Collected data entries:
____________
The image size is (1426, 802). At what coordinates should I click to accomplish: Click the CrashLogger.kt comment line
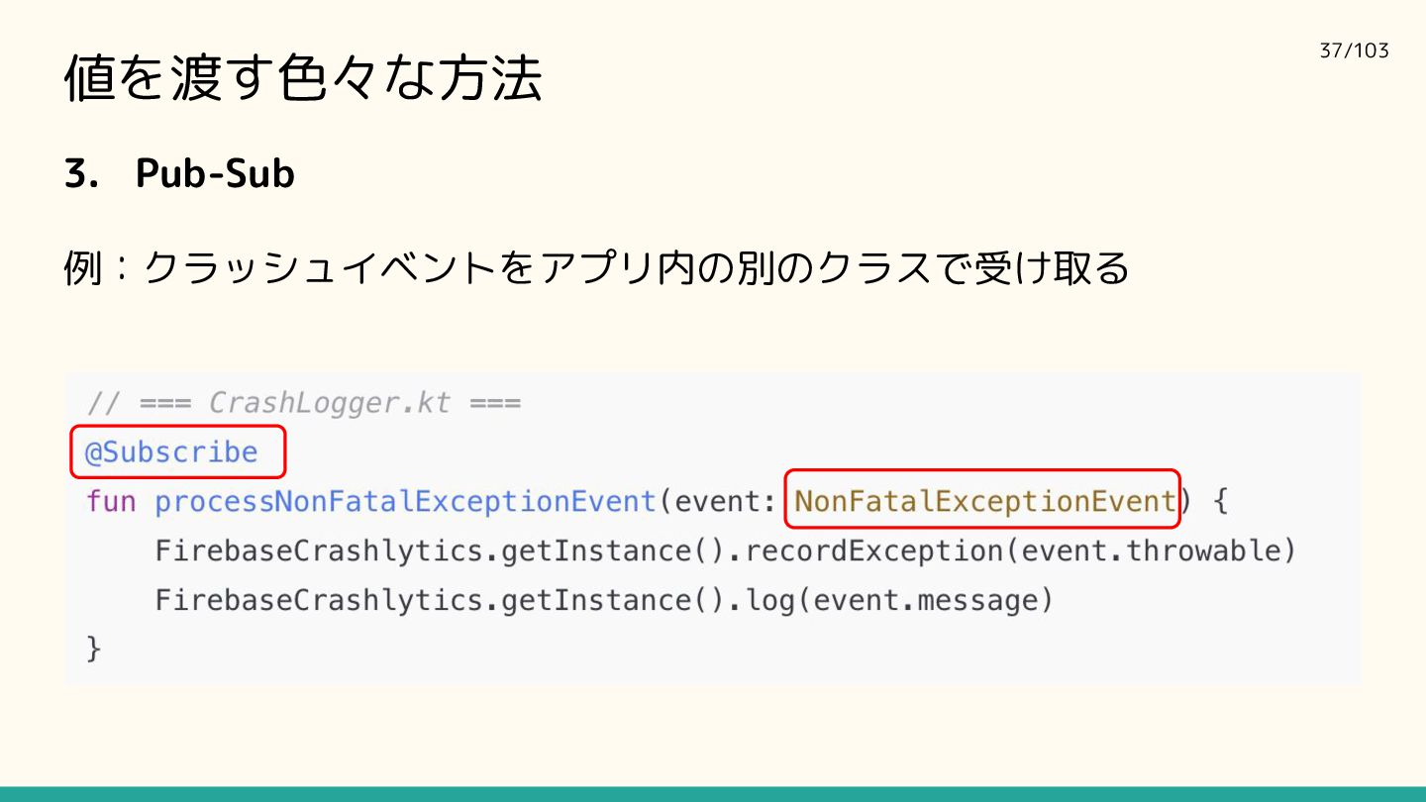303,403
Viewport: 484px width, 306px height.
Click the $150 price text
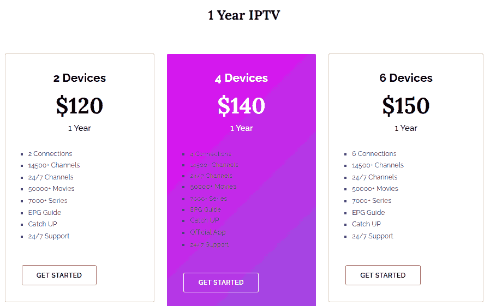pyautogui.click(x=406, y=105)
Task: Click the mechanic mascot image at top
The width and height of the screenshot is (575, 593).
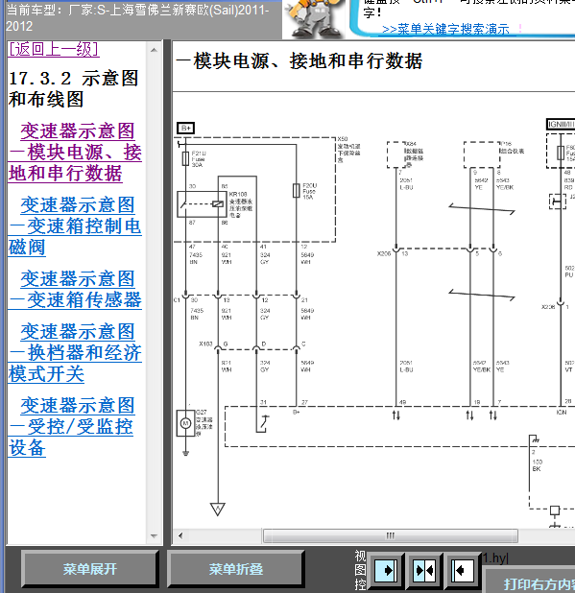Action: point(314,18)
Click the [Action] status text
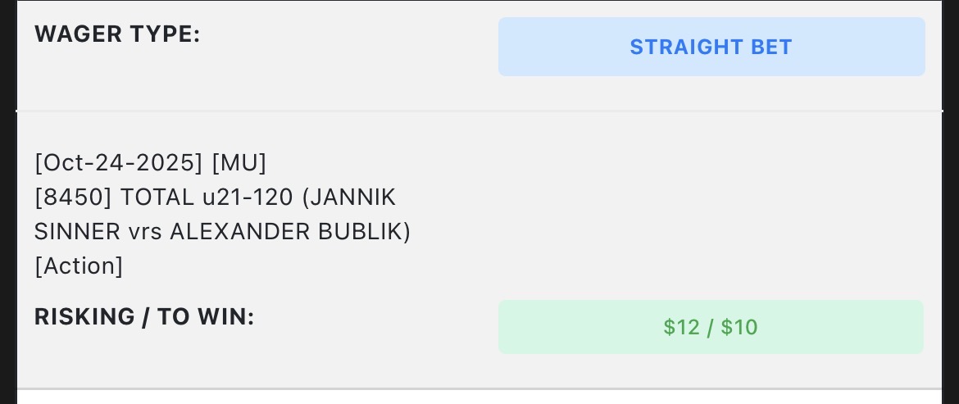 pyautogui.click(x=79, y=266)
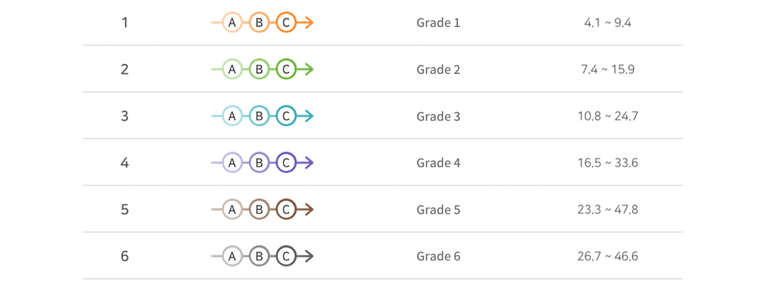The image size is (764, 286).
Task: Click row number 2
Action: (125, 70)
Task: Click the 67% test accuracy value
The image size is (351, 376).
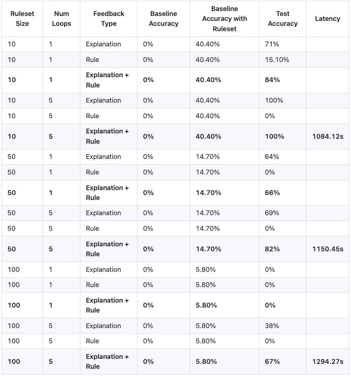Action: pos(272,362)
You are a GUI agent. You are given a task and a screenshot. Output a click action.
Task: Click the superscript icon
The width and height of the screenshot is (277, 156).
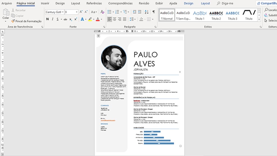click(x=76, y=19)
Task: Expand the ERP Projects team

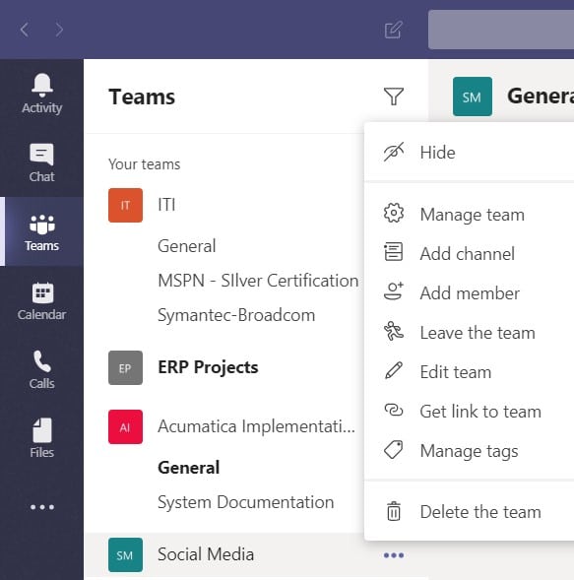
____________
_Problem:_
What is needed is an exact repeat of the lines from the one containing "Task: Click the mechanic mascot image at top" through the last line of the records above, both included, with pictures left out.

_Written response:_
Task: Click the mechanic mascot image at top
The width and height of the screenshot is (575, 593).
Action: point(314,18)
Click the [Action] status text
 pyautogui.click(x=79, y=266)
The image size is (764, 286).
Task: Click row number 2
Action: (125, 70)
Task: Click the 67% test accuracy value
The image size is (351, 376).
Action: pos(272,362)
You are a GUI agent. You are given a task and a screenshot. Output a click action.
Task: Click the superscript icon
The width and height of the screenshot is (277, 156).
click(x=76, y=19)
Task: Expand the ERP Projects team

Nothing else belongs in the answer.